LSU is moving its medical education and in-patient hospital services to the Our Lady of the Lake Regional Medical Center campus, known as the Lake in south Baton Rouge. Prisoner care is not part of the cooperative endeavor agreement between LSU and the Lake.
“We will figure out something before we pull the trigger on the move,” LSU System Vice President Fred Cerise said Friday.
Cerise, who oversees medical education and hospitals, said a meeting is planned for next week with state Department of Corrections officials as the next move is contemplated.
Potential next steps include negotiating with a particular hospital or contracting with a private company “that does this kind of work and let them negotiate with the hospitals,” Cerise said. “We know there are companies out there that do that and that may be interested.”
Cerise said some prisoner care needs could be handled at a medical unit at a state prison at St. Gabriel.
According to LSU statistics, seven inmates a day on average are treated at EKL. About 80 percent of them come from state prisons, juvenile and forensic facilities. The remaining in-patients are prisoners in parish jails in the eight-parish area.
By law, the LSU hospitals and clinics are required to serve inmates housed in either state or local correctional facilities. The state also appropriates funds for prisoner care.
LSU officials were a little surprised that no hospital responded to a request for proposals sought in early June. Besides posting the proposal request, LSU sent copies to hospitals in the Baton Rouge region.
Only those hospitals whose representatives showed up for a mandatory bidders conference could submit a proposal and none showed up, said Pat O’Connor, director of research and development for LSU’s Health Care Services Division.
So, the request for proposals was withdrawn, O’Connor said.
Cerise said some hospitals were interested when the request for proposals was in development “but for whatever reason they changed their mind.”
LSU required that the hospitals submitting proposals were able to provide a secure detention ward. Prison officials would continue to provide guards. The hospitals also had to identify services that they could offer and any major services they could not and specify by name and specialty the hospital’s network of physicians and other providers.

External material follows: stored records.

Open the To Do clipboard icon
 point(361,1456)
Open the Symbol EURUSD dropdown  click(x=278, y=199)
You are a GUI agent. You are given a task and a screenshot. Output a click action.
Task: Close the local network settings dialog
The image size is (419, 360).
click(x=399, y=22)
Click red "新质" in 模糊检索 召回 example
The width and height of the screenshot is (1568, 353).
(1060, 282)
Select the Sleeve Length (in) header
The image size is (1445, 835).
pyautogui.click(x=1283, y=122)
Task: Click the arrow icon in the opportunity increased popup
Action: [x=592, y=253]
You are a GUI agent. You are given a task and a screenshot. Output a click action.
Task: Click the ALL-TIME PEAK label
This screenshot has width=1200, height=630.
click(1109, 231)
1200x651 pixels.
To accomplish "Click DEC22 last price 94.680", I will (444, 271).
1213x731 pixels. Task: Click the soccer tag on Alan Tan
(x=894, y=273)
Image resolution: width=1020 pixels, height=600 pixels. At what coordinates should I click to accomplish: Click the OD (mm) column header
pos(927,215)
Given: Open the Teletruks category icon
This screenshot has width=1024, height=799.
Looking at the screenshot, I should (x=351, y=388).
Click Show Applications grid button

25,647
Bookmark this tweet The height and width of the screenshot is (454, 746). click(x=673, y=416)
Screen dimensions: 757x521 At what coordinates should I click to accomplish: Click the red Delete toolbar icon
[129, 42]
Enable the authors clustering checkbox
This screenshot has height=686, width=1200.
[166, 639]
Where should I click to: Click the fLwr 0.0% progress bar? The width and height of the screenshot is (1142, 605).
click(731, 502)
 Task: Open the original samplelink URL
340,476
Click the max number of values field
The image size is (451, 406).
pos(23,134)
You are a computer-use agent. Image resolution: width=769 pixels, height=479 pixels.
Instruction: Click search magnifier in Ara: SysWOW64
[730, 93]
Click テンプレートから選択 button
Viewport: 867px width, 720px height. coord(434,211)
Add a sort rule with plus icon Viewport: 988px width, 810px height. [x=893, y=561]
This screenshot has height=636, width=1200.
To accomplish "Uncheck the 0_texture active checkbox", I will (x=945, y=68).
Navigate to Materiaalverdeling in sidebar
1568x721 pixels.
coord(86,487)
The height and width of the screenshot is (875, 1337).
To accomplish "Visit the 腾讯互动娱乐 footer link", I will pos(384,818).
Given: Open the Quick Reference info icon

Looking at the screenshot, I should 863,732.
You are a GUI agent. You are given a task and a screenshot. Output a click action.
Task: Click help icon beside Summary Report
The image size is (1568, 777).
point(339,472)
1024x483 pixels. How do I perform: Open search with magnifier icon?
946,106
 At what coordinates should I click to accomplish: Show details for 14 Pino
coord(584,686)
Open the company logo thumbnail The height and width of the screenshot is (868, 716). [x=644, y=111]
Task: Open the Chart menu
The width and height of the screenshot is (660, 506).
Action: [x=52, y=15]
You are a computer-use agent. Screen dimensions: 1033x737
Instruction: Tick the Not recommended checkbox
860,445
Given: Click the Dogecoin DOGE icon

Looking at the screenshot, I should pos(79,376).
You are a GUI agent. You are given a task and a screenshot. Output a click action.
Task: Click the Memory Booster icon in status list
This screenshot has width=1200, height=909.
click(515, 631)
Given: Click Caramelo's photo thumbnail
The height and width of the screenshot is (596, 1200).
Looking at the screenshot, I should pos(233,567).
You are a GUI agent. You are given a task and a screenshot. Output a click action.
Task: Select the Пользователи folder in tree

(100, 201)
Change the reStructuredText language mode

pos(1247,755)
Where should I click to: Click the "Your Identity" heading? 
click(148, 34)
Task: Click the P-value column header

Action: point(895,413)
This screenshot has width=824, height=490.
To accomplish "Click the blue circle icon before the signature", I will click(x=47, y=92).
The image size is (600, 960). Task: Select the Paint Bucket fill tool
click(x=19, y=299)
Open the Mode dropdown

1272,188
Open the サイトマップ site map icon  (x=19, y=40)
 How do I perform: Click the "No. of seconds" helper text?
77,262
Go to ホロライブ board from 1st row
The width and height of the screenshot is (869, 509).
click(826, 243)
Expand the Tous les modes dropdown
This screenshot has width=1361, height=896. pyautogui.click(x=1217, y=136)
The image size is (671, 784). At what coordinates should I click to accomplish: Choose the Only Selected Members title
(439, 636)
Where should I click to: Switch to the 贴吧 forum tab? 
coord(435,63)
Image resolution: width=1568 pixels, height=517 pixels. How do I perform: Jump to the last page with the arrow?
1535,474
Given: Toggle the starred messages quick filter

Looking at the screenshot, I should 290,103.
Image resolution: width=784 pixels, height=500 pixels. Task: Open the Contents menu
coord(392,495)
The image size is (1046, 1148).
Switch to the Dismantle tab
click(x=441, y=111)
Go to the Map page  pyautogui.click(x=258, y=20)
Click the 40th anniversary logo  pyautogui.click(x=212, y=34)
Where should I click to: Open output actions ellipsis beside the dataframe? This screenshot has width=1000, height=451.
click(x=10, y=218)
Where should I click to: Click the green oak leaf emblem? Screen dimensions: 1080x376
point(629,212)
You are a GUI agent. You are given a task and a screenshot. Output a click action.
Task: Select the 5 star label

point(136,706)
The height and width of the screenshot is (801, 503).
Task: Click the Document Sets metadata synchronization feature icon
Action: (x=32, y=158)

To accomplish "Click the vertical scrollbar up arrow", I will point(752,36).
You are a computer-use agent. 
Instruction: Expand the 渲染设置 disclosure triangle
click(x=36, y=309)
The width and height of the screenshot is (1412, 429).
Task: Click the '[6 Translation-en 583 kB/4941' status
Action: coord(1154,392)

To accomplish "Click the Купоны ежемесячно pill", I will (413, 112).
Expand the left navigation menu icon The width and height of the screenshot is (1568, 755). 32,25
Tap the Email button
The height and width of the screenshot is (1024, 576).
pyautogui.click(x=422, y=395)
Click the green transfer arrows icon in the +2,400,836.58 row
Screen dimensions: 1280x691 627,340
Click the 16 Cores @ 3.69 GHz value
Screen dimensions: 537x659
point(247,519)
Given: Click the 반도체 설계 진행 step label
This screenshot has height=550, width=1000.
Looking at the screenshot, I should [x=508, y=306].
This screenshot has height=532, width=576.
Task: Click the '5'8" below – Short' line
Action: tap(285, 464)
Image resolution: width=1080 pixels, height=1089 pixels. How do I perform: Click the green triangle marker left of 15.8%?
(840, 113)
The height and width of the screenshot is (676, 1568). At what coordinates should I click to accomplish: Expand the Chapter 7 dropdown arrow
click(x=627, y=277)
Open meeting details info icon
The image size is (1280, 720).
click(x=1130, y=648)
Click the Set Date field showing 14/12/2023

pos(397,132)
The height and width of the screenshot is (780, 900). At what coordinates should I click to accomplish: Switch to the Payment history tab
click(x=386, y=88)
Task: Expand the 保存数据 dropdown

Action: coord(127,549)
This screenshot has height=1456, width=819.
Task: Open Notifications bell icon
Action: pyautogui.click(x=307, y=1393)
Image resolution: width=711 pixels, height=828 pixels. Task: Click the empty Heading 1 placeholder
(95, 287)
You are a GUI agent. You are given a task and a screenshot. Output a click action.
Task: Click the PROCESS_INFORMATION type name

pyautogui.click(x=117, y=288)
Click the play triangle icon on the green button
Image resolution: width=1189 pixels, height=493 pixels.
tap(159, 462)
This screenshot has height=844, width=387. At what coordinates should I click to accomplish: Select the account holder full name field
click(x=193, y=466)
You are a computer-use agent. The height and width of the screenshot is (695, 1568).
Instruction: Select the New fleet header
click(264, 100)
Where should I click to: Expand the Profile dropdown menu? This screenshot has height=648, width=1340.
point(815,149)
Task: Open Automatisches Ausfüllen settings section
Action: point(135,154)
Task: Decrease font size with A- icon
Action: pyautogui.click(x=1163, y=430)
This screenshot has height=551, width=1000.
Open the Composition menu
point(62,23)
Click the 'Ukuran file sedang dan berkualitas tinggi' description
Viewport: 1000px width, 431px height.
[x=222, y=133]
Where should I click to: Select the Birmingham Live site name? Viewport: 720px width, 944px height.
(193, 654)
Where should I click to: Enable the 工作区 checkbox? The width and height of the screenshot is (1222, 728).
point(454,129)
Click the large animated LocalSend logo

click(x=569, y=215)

LSU did receive some interest in a separate request for proposals for a third-party administrator that would be responsible for paying claims.
But without a contract hospital there was no need for the administration contract.
How to handle prisoner care is one of three key issues that need to be resolved as LSU and the Lake entered into a public-private partnership. The other issues involved provision of women’s health care services and funding of out-patient medical clinics that are run under the auspices of EKL.
The LSU-Lake agreement does not cover prisoner care nor obstetrics and gynecology services.
LSU has an agreement with Womans’ Hospital for OB-GYN services such as baby delivery.
The state health agency is trying to get U.S. Center for Medicare and Medicaid Services approval to run the LSU clinics through the University Medical Center in Lafayette.